Doch der Text des 32 Jahre alten Songs passt so gut in die Zeit der Pandemie, als sei er eigens dafür komponiert worden: „Wenn ich einsam schlafe“, „Wenn die Ausgänge für mich verschlossen sind“, „Wenn ich Angst vor der Stille habe“ oder „Wenn die Welt all ihren Zauber verliert“ heißt es in dem Lied. In einem hoffnungsvollen und starken Refrain entlädt sich schließlich all‘ der Frust über die Folgen der Pandemie: Was auch immer passiert, ich werde mich nicht unterkriegen lassen.

Der Song gilt in Spanien mittlerweile als so etwas wie die offizielle Anti-Corona-Hymne – und wird im ganzen Land frenetisch gefeiert. Während in den ersten Tagen noch das Original von Balkonen klang, singen die Spanier mittlerweile eine neue Version des Schlagers mit.

Denn auf Anregung des spanischen Radiosenders „Cadena 100“ nahmen mehr als 50 spanische Profi-Musiker den Song neu auf. Unter ihnen auch der in Deutschland sehr erfolgreiche spanisch-deutsche Popsänger Álvaro Soler sowie Blas Cantó, der Spanien in diesem Jahr eigentlich beim mittlerweile abgesagten Eurovision Song Contest (ESC) in Rotterdam vertreten sollte. Gemeinsam mit ihren Kollegen spielten die beiden Sänger die neue Version des Liedes ein – und das jeweils in ihren eigenen vier Wänden, schließlich herrscht in ganz Spanien seit dem 15. März eine strikte Ausgangssperre.

Alle Musiker schickten ihre Aufnahmen an den Produzenten Pablo Cebrián, der aus dem Material einen energiegeladenen Song inklusive Video bastelte – und das mit durschlagendem Erfolg. Seit dem 1. April wurde das Video bei Youtube bereits mehr als 20 Millionen Mal aufgerufen (Stand: 18. April 2020).

Alle Erlöse aus dem Song fließen übrigens an das katholische Hilfswerk Caritas.
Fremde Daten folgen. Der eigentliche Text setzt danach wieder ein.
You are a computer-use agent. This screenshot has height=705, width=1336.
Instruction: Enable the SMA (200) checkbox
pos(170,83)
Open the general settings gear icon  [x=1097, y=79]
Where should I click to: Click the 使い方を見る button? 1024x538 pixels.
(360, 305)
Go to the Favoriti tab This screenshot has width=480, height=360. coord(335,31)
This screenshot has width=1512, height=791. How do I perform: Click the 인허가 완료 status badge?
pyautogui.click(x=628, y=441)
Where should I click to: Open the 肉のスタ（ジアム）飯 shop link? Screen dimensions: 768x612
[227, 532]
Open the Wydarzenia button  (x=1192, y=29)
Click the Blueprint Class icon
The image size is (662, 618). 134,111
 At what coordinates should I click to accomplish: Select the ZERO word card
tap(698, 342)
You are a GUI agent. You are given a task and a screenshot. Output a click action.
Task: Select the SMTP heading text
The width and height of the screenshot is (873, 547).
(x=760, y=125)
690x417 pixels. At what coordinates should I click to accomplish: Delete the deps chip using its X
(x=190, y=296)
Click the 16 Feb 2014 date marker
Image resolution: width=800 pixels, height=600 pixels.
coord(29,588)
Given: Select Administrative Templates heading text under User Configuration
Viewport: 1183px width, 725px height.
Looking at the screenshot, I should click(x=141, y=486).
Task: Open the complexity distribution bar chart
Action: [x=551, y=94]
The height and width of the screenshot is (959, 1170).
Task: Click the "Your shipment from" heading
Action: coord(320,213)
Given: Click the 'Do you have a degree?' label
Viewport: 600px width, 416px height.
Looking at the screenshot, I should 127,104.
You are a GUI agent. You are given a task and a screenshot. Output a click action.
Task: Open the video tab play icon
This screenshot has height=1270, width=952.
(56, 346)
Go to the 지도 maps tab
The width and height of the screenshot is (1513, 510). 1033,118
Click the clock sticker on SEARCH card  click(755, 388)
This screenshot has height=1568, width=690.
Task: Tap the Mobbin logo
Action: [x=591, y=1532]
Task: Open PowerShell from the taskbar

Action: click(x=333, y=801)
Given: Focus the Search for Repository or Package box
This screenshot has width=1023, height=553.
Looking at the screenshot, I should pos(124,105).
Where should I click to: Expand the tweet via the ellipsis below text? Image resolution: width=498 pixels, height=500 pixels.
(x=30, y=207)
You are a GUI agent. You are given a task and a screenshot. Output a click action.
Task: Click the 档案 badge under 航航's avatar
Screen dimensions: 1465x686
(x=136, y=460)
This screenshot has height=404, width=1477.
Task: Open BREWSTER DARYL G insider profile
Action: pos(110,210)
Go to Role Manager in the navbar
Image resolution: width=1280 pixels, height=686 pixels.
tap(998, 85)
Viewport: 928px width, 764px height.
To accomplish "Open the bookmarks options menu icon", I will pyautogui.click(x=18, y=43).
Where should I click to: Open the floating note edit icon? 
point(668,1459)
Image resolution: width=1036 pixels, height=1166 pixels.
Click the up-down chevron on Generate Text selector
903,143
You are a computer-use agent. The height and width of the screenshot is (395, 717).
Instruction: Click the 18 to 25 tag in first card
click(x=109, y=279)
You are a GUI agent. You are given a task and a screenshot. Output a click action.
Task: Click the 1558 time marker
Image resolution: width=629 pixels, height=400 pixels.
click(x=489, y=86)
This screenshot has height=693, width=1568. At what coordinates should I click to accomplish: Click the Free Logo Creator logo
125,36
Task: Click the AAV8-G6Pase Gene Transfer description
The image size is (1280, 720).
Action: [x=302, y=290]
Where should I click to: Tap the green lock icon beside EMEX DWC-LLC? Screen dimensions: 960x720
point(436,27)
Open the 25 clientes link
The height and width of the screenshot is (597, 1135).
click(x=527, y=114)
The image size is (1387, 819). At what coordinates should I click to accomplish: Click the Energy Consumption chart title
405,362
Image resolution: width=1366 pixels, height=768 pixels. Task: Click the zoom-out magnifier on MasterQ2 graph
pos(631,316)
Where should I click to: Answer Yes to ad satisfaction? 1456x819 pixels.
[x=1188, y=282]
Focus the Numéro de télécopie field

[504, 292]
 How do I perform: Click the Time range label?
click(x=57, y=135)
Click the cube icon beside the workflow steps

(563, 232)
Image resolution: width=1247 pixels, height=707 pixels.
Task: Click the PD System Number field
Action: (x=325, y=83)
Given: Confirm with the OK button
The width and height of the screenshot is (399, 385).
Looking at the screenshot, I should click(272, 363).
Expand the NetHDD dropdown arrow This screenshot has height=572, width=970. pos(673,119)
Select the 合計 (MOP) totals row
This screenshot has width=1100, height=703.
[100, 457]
Alle Musiker verzichten auf Gagen und auch Manuel de la Calva und Ramón Arcusa, die Komponisten und Urheber des Originals, haben die Rechte an ihrem Song an die Stadt Madrid abgetreten. Die Einnahmen, die der Song generiert, sollen der schwer vom Coronavirus getroffenen Metropole Madrid im Kampf gegen die Pandemie helfen.

Den Menschen in Spanien hilft der Song als moralische Unterstützung auf jeden Fall. Und so wird er wohl auch die nächsten Wochen beim allabendlichen Klatschen weiter durch die Straßen hallen. In Madrid, Barcelona oder auf Mallorca.